Given text =>

━━━━━━━━━━━━━━━━━━━━━━━━━━━━━━

Despite the Taliban regime’s persistent claims that its iron-fisted governance has restored peace and order to Afghanistan, a comprehensive assessment of crime patterns and governance failures across the country tells a markedly different story one of spreading lawlessness, institutional collapse, and deepening public insecurity.
Shootings near the Sarai Shahzada money exchange and gold market district in Kabul, armed robberies in Herat, murders in Jalalabad, targeted kidnappings, and brazen theft have become recurring features of daily life in Taliban-controlled Afghanistan. These incidents sporadic in their reporting but systematic in their occurrence paint a grim portrait of a society gripped by anxiety and abandoned by its governing authority.
Taliban supporters have vigorously promoted the narrative that the group’s return to power has brought stability to a country ravaged by four decades of conflict. For a war-weary population long accustomed to sectarian checkpoints, extrajudicial killings, and roadside executions, the ability to travel between cities without being pulled from vehicles at gunpoint has, for some, created a perception of improved safety.
That perception, analysts warn, is dangerously deceptive. The subsiding of open warfare has masked a surge in violent crime that now operates with near-total impunity. Killings have reached their highest recorded levels in four years. Cases documented in recent months include:
▪ The mass killing of a family in Logar Province
▪ Multiple murders of women in Kabul
▪ The killing of a taxi driver in Khost
▪ Homicides reported across Herat and Jalalabad
▪ The murder of a tribal elder in Jawzjan Province
▪ The high-profile Sarai Shahzada shooting incident in the heart of the Afghan capital
Each incident represents not merely a crime statistic but a failure of governance and collectively, they dismantle the Taliban’s own security narrative.

━━━━━━━━━━━━━━━━━━━━━━━━━━━━━━

Required work =>
1/ In the article on crime in Taliban-controlled Afghanistan, in which province was a tribal elder murdered?
2/ Please pick up the article on crime in Taliban-controlled Afghanistan after its last sentence and keep writing it.

Supplied information =>
━━━━━━━━━━━━━━━━━━━━━━━━━━━━━━

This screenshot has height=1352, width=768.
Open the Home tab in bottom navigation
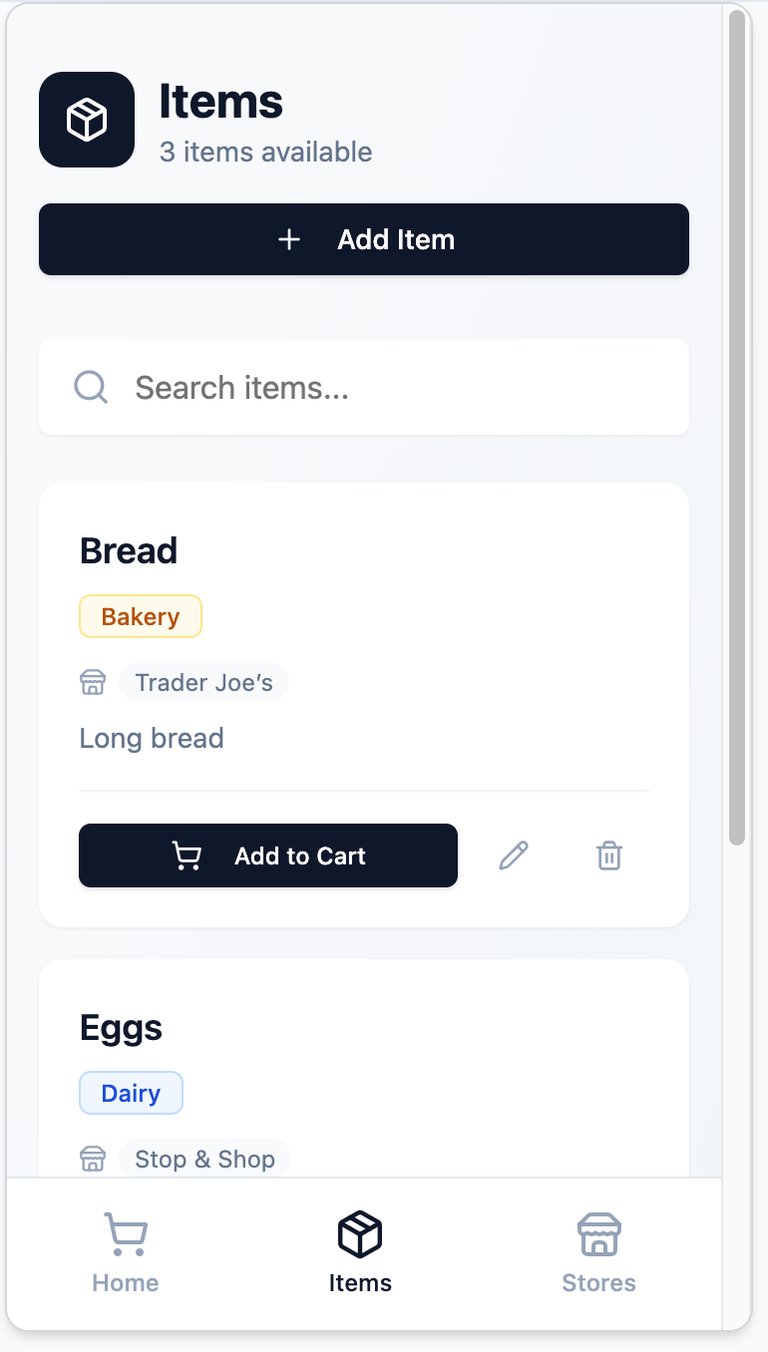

━━━━━━━━━━━━━━━━━━━━━━━━━━━━━━

Expected outputs =>
1/ Jawzjan Province.

2/
Beyond individual violent crimes, mobile phone theft, armed robbery, kidnapping, and organized criminal networks have proliferated to a degree that authorities are manifestly unable or unwilling to address. In multiple documented robberies, kidnappings, and killings, perpetrators have impersonated Taliban officers, exploiting the regime’s own uniforms, weapons, and command structures to carry out crimes. This phenomenon alone exposes the hollow foundation of the security order that Taliban officials and their supporters claim to have established.
Many Afghan citizens have ceased filing criminal complaints altogether, deterred by procedural costs, bureaucratic indifference, and a justified belief that authorities lack both the capacity and the institutional will to pursue justice on their behalf.
The deterioration of public security in Taliban-controlled Afghanistan is not incidental. It is the product of identifiable, overlapping policy failures:
- Mass Prison Releases When the Taliban seized power, prison doors across the country were thrown open. Large numbers of convicted criminals many of whom subsequently joined Taliban ranks initially assisted in consolidating power and looting public assets before graduating into the broader criminal ecosystem.
- Poverty, Unemployment, and Economic Collapse Deepening economic hardship has pushed growing numbers of young Afghans toward criminal activity as a means of survival. With formal employment virtually non-existent and international aid flows severely curtailed, the conditions for sustained criminality have become structural rather than circumstantial.
- Hollowed-Out Investigative and Judicial Capacity The Taliban’s approach to criminal justice — reliant on torture and beatings to extract confessions has supplanted forensic investigation and modern criminology. The result is a justice system hollowed out by mismanagement, ethnic bias, and corruption, operating at its lowest level of competence in living memory.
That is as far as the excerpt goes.